L'immobile existence
Parcours : Barcelona - Paris
Distance : 1108km
Entre Perpignan et Narbonne, la voie ferrée suit un itinéraire qui sur une carte semble impossible. Le long de la grève d’une lagune,
puis sur une mince bande de terre qui sépare les lagunes suivantes en deux. Étang de Leucate, étang de la Palme, étang de la Berre.
On se demande comment la voie peut garder une stabilité avec cette eau tout autour. Ce doit être un passage rêvé pour tout conducteur
que de lancer son train à pleine vitesse parmi les flamants roses, d’ouvrir les eaux, de toucher des coins de terre qui ne sont autrement
accessibles qu’avec une barque.
Quelques wagonnets abandonnés à la rouille sur des voies qui entrent dans des entrepôts en ruine me laisse penser que l’on doit cet
endroit extraordinaire au passé, aux artisans sauniers qui ont organisé ces lieux en salins et qui vivaient du commerce du sel. Si les
hommes ne sont plus là, les lieux en demeurent marqués. Cette voie construite dans un but industriel a été reconvertie avec bonheur au
trafic voyageur et donne la possibilité à chacun de se sentir envahi par les eaux tout en gardant la sécurité et la chaleur d’un
intérieur deuxième classe.
Les salins ne sont pas les seuls vestiges du passé que l’on peut voir dans ces étangs, car à peu de distance de là, au sortir de
Port-la-Nouvelle se trouve l’île de la Nadière. C’est une toute petite île perdue dans l’immensité de l’étang de Bages-Sigean.
S’y trouve les ruines d’un hameau de pêcheurs, à fleur d’eau. C’est une vision fugace mais qui marque les esprits. Un sentiment de
détresse monte en nous quand on le voit, il paraît avoir fait naufrage et risquer l’ensevelissement à tout moment.
Abandonné depuis la seconde guerre mondiale, il était précédemment habité par des familles de pêcheurs, qui pour être au plus près
des zones de pêche devaient vivre sur cette île sans eau courante et dans des conditions matérielles très précaires. Lors de coups
de vent un peu forts apportant des embruns et faisant monter le niveau de l’étang, les eaux envahissaient les maisons, les meubles devaient
être surélevés, et l’on restait cloîtré chez soi.

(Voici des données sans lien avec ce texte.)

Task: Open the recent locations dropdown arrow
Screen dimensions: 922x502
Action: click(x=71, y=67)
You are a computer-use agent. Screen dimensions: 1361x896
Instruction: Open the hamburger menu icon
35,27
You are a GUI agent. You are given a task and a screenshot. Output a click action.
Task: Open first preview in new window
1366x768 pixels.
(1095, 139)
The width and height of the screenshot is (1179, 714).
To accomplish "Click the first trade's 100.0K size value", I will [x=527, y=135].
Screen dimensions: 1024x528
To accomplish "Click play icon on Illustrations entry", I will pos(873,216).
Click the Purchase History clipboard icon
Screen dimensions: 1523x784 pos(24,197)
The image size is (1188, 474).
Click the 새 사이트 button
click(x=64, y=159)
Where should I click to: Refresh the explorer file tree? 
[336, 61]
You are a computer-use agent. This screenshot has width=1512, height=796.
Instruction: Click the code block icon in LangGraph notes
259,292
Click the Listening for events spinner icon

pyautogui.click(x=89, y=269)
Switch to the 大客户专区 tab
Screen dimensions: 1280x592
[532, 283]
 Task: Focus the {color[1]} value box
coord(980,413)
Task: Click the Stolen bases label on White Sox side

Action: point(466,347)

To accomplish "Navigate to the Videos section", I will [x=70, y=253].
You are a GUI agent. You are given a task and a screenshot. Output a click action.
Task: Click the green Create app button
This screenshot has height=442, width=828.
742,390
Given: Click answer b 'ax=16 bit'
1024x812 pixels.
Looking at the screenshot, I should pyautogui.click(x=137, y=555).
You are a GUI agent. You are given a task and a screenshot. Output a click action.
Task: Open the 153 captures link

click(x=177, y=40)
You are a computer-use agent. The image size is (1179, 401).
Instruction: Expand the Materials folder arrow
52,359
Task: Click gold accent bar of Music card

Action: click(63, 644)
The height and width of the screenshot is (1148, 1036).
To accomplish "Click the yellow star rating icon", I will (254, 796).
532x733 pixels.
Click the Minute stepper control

Ces paysages extraordinaires nous rappellent que ce qui est émerveillement aujourd’hui est peut-être souffrance du passé.
C’est ainsi que se termine ce voyage, avec 7h de train où les pensées infusent. Celles qu’on avait laissées en chemin à l’aller réapparaissent
à mesure qu’on se rapproche de son lieu de vie, de son espace familier. Le soleil de Cadix, le Guadalquivir, la foule de Séville, les déserts
et les champs de cotons ne sont plus à présent que quelques lignes griffonnées au crayon sur un carnet vert à spirale.
Voilà que reprend l’immobile existence.